* What you are asked to do: Pictures aside, repeat all the entries below exactly as they appear.

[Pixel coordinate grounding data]
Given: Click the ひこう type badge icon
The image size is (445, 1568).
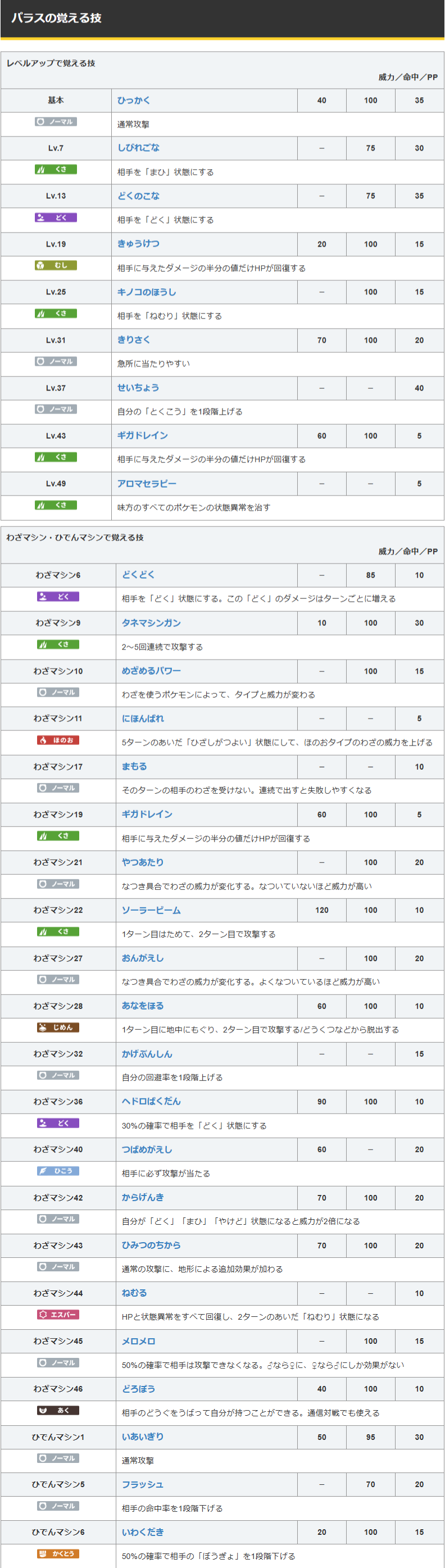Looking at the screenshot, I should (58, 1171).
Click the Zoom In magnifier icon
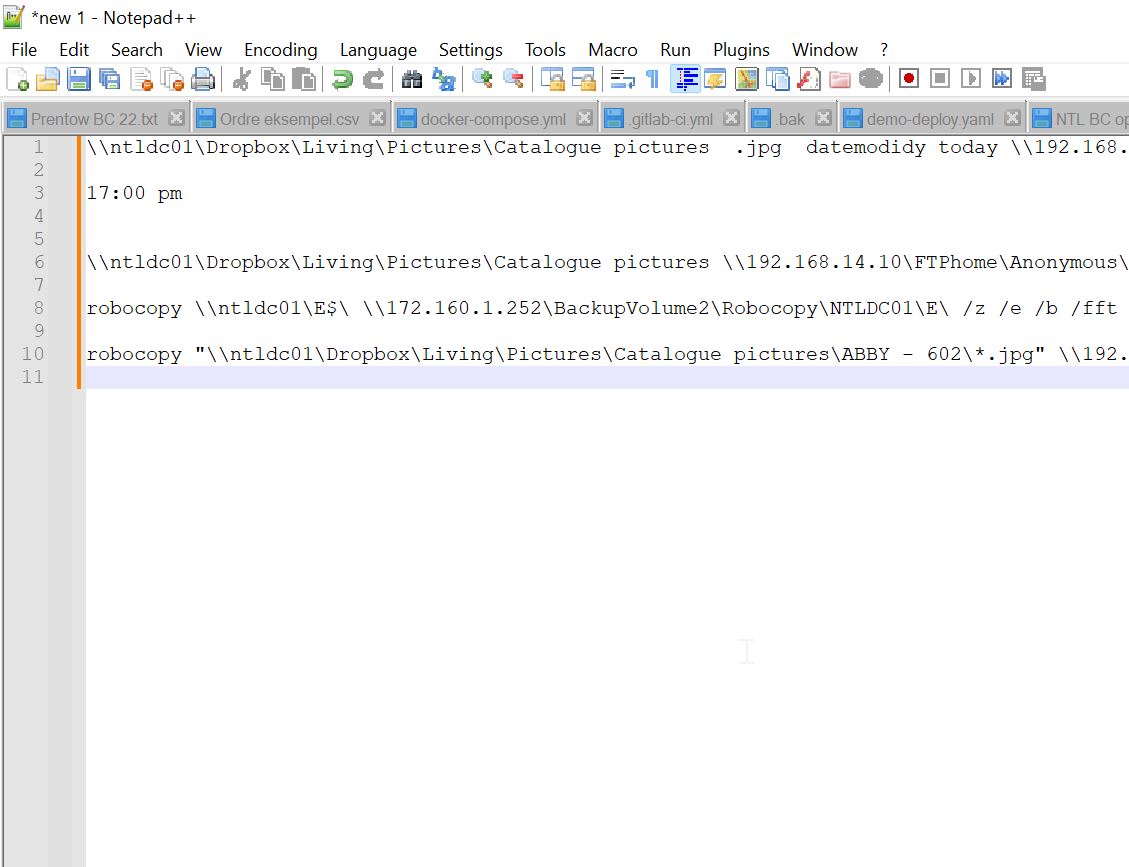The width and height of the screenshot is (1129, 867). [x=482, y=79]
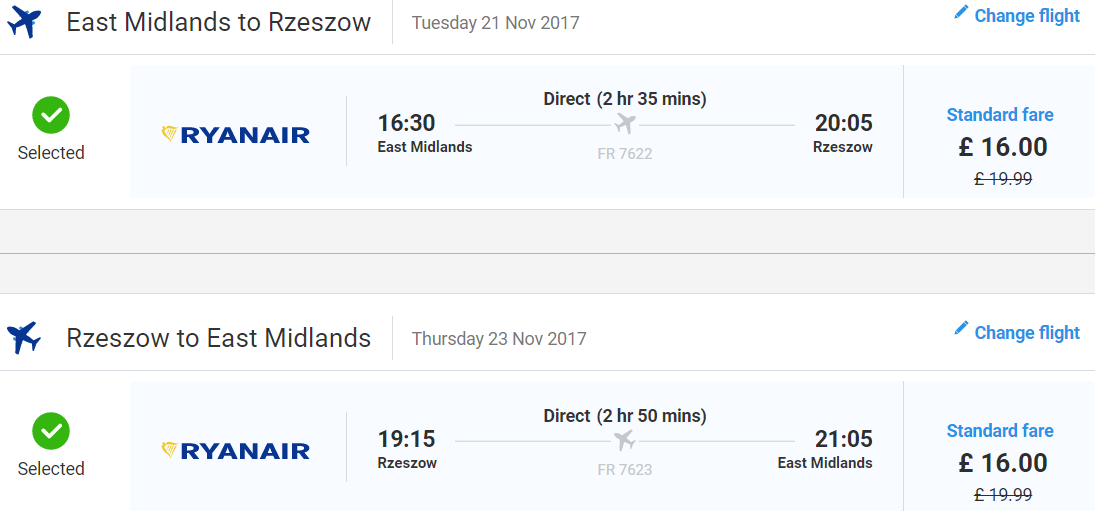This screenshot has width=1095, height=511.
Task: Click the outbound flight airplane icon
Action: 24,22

* Response for this exercise:
Given: Click the ひこう type badge icon
The image size is (445, 1568).
Looking at the screenshot, I should (58, 1171).
Click the Zoom In magnifier icon
The width and height of the screenshot is (1129, 867). [x=482, y=79]
This screenshot has width=1095, height=511.
Task: Click the outbound flight airplane icon
Action: 24,22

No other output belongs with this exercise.